● **Extrait présenté**:
-*-

Il ne faut pas être dupe. Du 12 au 14 octobre 2012, se tiendra à Kinshasa le XIVème sommet de la Francophonie. Et ce dossier malien est pour Diouf l’occasion de rappeler que la francophonie existe même s’il n’y a que ceux qui sont payés par l’OIF qui s’en souviennent. Les mauvaises langues pourraient rétorquer que « les narcotrafiquants, les preneurs d’otages et les criminels frontaliers » n’ont pas émergé subitement dans le Nord du Mali au cours des derniers mois. Ils sont là depuis longtemps et cela n’a, jusqu’à présent, dérangé personne ; surtout pas ceux qui, politiquement et financièrement, tirent profit de cette promiscuité « mafieuse ».

-*-

● **Données brutes**:
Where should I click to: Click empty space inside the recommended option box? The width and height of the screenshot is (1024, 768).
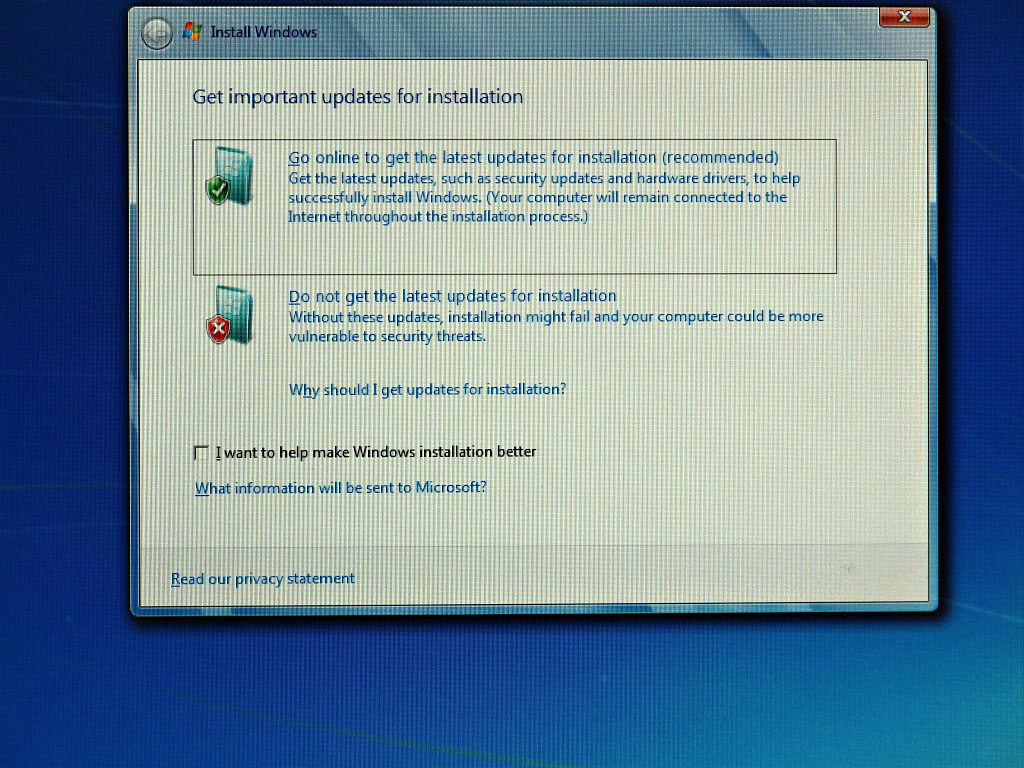point(600,250)
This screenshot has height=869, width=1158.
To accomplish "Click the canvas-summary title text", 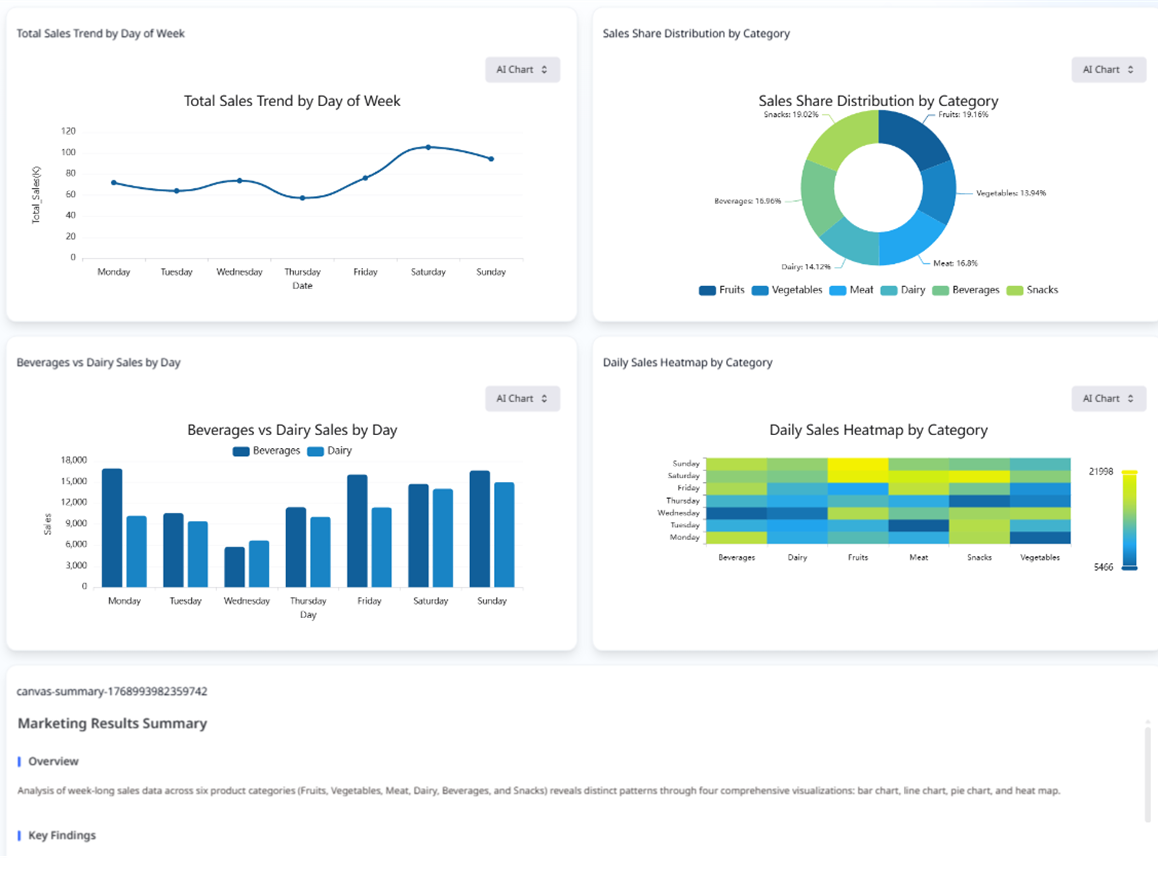I will click(x=110, y=691).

-*-

● **Objectifs**:
a – Répondez à ces questions sur l'extrait sur le Mali :
(i) À quelles dates aura lieu le XIVème sommet de la Francophonie ?
(ii) Dans quelle ville se tiendra ce sommet ?
(iii) D'après l'extrait, qui sont les seuls à se souvenir que la francophonie existe ?
b – Poursuivez l'extrait sur le Mali après sa dernière phrase.
Ce matériel vient d'une autre source que l'extrait sur le Mali.

● **Réponses**:
a –
(i) Du 12 au 14 octobre 2012.
(ii) À Kinshasa.
(iii) Ceux qui sont payés par l'OIF.

b –
D’autres mauvaises langues pourraient rappeler à Diouf que la Casamance, terre sénégalaise en sandwich entre Gambie et Guinée Bissau, s’adonne depuis quelques décennies, avec délectation, aux pratiques mafieuses que l’on dénonce aujourd’hui au Nord-Mali. Enfin, s’il traîne encore des mauvaises langues ayant l’irrésistible envie de s’exprimer, qu’elles dressent un état des lieux du mode de production politique de la République démocratique du Congo (RDC) – qui a l’insigne honneur d’accueillir les chefs d’Etat de la francophonie – et expédient ceux qui aiment « battre le tambour avec les tibias des morts » voir ce qui se passe au Kivu, du côté de Goma, où le M23 soutenu par Kigali fait régner la terreur.

Même le premier ministre congolais, Augustin Matala Ponyo, dans le quotidien belge Le Soir (22 août 2012), reconnaissait que « cette guerre est fondée sur l’exploitation frauduleuse des minerais par des groupes mafieux qui ont des relais à l’intérieur du Congo », évoquant même des réseaux « transfrontaliers ». Autant dire que ceux qui sifflent « Malbrough s’en va en guerre » peuvent fourbir leurs armes : les zones rouges ne manquent pas en Afrique ; et je ne parle pas du Proche et du Moyen-Orient...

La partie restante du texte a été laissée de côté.